It says something about our times that a story that once featured cute, heroic dalmatians now focuses on their adversary, a larger-than-life villain (just as Sleeping Beauty has morphed into the saga of Maleficent). Parents should note the PG-13 rating on Cruella, which is earned through a series of nightmarish scenes involving death, abandonment, and revenge. Some children may absorb all of this as make-believe but others might have a different reaction to so much dark matter. I fall into the latter category; I was aghast.
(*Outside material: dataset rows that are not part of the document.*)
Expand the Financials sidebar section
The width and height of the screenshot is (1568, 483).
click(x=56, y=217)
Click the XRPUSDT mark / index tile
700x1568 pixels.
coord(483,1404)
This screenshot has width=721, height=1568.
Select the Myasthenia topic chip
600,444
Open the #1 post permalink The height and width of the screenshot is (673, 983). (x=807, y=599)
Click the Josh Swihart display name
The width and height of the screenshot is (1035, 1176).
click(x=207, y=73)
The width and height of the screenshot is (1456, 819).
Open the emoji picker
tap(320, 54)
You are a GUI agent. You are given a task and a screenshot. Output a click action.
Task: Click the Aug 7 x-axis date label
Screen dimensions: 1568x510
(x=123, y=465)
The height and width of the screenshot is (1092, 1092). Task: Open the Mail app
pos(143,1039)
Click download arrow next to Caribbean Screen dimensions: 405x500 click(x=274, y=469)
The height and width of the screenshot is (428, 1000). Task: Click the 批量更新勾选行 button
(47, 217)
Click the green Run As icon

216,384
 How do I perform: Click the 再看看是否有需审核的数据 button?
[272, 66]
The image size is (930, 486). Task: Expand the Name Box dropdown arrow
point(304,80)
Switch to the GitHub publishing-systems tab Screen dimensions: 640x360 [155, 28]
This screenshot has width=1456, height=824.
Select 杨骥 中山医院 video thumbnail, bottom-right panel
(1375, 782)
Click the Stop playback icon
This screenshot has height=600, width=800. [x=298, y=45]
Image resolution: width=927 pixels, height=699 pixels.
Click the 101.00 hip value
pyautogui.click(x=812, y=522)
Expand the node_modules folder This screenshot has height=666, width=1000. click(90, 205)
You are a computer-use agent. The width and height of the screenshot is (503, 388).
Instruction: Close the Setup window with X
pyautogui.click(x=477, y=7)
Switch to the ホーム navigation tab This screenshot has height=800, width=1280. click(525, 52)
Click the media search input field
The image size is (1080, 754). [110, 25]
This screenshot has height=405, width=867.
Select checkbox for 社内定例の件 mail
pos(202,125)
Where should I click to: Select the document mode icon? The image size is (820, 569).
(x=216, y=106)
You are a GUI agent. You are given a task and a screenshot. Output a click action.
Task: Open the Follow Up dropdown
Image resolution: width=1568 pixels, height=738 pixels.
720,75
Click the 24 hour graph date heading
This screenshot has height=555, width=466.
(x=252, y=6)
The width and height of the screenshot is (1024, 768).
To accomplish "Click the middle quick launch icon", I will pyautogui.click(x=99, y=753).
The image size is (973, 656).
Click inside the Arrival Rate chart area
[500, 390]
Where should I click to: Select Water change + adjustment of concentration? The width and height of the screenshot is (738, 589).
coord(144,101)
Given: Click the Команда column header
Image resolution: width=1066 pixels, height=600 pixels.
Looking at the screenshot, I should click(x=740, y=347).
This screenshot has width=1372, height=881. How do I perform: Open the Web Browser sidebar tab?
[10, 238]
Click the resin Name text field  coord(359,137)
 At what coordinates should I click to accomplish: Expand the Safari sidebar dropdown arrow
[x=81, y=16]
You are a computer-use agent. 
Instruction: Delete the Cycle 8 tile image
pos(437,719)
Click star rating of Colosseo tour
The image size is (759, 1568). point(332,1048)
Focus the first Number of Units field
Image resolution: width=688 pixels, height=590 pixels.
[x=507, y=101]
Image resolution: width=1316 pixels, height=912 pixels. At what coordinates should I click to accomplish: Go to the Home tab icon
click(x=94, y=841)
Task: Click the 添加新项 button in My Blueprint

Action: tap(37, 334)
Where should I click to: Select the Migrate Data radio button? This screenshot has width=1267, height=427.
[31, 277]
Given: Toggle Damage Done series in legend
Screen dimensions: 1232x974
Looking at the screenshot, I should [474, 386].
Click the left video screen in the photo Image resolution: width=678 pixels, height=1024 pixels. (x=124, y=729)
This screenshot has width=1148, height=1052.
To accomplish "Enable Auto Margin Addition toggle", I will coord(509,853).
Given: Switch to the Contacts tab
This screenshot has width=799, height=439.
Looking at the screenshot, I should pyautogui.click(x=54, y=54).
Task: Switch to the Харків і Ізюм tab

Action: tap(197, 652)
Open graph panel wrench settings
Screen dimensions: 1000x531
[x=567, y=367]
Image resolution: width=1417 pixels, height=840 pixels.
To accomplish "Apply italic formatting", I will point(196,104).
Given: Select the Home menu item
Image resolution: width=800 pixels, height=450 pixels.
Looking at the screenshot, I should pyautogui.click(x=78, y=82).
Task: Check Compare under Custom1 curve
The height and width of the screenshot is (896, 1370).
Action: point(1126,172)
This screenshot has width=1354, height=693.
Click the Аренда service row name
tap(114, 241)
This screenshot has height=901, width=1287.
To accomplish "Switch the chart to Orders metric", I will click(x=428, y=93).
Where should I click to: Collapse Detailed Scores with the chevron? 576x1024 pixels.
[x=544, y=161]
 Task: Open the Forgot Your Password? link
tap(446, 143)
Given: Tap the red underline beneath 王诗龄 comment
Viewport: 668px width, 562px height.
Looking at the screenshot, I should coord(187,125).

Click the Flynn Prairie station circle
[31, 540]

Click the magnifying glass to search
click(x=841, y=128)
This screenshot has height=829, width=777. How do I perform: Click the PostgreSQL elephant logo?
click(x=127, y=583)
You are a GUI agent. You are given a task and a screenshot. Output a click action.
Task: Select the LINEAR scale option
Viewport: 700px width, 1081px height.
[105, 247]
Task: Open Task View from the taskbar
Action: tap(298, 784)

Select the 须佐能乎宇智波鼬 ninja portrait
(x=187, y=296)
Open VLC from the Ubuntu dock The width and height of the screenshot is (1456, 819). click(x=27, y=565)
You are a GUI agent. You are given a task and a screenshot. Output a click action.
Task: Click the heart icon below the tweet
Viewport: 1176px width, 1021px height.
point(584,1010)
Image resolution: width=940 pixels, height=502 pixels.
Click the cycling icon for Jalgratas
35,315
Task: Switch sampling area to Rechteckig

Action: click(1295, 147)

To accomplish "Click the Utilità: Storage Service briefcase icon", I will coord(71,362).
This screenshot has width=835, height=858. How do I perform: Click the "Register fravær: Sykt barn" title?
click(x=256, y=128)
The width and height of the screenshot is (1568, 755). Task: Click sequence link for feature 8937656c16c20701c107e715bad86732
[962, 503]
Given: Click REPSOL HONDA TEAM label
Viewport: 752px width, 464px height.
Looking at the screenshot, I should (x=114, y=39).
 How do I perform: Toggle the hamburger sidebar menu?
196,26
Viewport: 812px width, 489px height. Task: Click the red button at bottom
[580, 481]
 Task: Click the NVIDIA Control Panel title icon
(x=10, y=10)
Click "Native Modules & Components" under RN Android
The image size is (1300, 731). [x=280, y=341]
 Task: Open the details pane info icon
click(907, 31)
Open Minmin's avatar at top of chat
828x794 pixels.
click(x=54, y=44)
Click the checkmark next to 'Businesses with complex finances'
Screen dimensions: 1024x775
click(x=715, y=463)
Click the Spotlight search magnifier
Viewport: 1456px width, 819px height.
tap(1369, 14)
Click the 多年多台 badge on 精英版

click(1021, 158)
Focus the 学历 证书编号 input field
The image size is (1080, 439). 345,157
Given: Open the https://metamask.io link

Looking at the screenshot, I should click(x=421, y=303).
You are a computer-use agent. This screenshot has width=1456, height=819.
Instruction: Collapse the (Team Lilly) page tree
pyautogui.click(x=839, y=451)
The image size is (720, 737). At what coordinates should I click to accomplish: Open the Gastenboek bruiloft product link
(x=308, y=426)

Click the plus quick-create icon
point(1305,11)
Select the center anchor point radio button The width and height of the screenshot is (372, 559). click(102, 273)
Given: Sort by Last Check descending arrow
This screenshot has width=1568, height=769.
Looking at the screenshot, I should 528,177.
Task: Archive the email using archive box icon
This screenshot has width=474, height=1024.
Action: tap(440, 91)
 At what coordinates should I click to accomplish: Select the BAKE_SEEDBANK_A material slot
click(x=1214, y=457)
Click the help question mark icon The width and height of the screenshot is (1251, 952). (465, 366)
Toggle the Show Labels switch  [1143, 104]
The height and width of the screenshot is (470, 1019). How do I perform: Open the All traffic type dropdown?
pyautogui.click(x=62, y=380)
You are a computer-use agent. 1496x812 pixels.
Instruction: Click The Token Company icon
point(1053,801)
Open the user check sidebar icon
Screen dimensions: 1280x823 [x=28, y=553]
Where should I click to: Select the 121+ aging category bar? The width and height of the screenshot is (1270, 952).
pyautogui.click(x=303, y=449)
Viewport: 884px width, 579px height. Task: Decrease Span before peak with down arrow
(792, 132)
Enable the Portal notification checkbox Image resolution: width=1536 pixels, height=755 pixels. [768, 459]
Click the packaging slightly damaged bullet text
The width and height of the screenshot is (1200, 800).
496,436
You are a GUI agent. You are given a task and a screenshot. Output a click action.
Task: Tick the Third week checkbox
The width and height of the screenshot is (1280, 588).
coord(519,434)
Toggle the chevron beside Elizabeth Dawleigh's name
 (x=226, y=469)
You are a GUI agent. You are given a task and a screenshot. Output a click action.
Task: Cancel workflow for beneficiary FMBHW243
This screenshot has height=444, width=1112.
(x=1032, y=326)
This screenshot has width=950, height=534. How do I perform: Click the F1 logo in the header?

In time, I made my peace with the movie, which is long but not dull. The story of an odd little girl (think Wednesday Addams) who’s been wronged and seeks revenge on the woman who ruined her life. Its sprawling screenplay is credited to four people altogether, but the real attraction won’t be found in a script: the elegant, expressive costumes by Jenny Beavan and imaginative production design by Fiona Crombie. Some of the result is wickedly clever while much of it is simply mean-spirited. It takes more than one hour to reach the turning point where orphaned Estella (Emma Stone) assumes a new identity as the devilish Cruella. In this guise she plans to infiltrate the world of high fashion and destroy an imperious designer known as The Baroness, played in high-camp fashion by the peerless Emma Thompson.
Grownups in the audience will no doubt respond to her sly performance, as well as the use of anthemic pop songs like Nancy Sinatra’s “These Boots Are Made for Walking” and Nina Simone’s rendition of “Feeling Good.” Like so much else in Cruella it will sail over the heads of its younger viewers. Perhaps that’s just as well.
Providing welcome comic relief are two bumbling burglars named Horace and Jasper (in a nod to the original Walt Disney animated feature), nicely played by Joel Fry and Paul Walter Hauser. They bring a touch of humanity to the story as well as humor. Stone gives her all as the fiendish title character, who is hard to root for as she takes on the role of disruptor—for reasons we think we know until the denouement finally reveals all.
After putting us through the wringer, Cruella leaves us with an inexcusably weak punchline and postscript. Surely one of the writers or director Craig Gillespie could have come up with something better as a takeaway.
Film buffs will enjoy a brief homage to Tallulah Bankhead, who was an inspiration for Cruella de Vil way back when. (Betty Lou Gerson, who provided the character’s voice in the animated cartoon, was a busy radio actress who sounded a lot like the colorful Miss B.) As inside jokes go it isn’t bad, but like everything else about the picture it’s hardly worth all the bother.